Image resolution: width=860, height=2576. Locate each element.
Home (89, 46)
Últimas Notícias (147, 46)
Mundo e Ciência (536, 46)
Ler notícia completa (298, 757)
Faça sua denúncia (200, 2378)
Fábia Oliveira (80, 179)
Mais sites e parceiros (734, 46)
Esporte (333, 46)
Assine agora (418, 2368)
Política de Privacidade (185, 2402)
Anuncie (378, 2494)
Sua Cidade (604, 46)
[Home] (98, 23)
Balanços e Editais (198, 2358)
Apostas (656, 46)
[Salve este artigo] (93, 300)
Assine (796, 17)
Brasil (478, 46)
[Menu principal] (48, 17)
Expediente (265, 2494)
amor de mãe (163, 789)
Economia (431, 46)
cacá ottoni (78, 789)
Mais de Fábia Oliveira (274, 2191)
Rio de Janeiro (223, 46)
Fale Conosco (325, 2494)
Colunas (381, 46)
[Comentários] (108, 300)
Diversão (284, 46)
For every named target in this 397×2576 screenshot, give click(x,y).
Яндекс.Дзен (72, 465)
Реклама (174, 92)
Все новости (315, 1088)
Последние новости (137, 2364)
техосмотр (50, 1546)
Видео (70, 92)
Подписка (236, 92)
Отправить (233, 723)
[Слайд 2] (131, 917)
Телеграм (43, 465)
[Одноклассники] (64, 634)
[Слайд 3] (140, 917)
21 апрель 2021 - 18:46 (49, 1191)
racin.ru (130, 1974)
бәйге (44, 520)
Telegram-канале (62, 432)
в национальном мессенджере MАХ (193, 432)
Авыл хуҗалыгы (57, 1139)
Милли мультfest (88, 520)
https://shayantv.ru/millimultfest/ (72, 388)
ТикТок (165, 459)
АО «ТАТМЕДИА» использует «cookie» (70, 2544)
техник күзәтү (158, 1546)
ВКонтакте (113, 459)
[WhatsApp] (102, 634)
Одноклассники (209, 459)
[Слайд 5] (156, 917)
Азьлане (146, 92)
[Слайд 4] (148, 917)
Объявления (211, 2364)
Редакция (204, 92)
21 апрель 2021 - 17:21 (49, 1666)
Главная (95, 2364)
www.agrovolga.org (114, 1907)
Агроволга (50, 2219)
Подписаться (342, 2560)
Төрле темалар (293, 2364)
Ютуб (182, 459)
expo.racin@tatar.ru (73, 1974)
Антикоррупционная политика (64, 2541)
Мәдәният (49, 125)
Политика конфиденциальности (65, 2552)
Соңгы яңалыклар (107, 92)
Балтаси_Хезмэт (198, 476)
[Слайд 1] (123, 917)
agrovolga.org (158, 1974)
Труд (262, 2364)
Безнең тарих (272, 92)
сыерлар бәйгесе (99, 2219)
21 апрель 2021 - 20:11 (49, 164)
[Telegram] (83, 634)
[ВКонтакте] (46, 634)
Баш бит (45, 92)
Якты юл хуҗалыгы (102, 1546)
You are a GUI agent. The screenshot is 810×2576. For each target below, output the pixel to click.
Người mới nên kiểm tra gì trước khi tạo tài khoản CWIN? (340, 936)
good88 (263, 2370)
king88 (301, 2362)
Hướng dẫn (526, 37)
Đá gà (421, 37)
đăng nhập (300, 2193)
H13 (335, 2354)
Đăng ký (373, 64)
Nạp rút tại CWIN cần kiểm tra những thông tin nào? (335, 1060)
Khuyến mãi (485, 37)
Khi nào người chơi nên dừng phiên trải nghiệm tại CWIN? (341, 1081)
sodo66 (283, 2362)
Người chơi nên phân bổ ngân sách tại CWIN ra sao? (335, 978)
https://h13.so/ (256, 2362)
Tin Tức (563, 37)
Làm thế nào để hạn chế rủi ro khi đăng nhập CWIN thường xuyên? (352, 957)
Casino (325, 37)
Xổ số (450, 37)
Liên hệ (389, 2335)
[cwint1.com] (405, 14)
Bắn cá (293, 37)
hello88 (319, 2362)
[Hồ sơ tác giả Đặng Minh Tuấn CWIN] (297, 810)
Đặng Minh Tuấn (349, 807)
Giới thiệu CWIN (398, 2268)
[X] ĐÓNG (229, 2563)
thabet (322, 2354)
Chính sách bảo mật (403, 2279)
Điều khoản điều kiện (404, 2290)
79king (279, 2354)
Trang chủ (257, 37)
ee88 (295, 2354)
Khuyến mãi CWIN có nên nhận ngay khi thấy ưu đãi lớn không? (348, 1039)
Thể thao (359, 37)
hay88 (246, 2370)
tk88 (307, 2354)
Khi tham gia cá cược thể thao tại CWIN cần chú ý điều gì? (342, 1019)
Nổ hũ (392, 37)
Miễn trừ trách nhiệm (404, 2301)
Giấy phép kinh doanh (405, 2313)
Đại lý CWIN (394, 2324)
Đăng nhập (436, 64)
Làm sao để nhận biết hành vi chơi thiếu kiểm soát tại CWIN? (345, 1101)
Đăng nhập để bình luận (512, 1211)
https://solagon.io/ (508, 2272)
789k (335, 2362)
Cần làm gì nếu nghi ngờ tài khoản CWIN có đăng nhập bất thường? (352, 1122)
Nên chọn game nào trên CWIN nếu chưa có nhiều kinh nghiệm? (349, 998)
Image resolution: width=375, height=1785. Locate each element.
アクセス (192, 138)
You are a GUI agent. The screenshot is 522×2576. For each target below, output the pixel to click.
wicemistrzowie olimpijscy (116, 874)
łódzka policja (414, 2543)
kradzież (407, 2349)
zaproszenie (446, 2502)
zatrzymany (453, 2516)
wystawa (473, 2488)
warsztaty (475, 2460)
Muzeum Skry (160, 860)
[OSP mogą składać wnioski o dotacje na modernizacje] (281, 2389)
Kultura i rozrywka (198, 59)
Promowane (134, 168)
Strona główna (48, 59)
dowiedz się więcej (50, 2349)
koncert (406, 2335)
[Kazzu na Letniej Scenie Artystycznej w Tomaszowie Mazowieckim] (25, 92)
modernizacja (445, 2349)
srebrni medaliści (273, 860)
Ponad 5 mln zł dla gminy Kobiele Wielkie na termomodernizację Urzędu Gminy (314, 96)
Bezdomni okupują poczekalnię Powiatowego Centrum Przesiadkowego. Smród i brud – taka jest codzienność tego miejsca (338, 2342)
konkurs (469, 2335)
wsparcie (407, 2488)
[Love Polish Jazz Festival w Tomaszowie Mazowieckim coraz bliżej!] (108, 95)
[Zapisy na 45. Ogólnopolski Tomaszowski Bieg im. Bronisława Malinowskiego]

● EXERCISE AIM
Retrieve each line of the data in which the word "Đặng" can be found.

● SOLUTION
[Hồ sơ tác giả Đặng Minh Tuấn CWIN] (297, 810)
Đặng Minh Tuấn (349, 807)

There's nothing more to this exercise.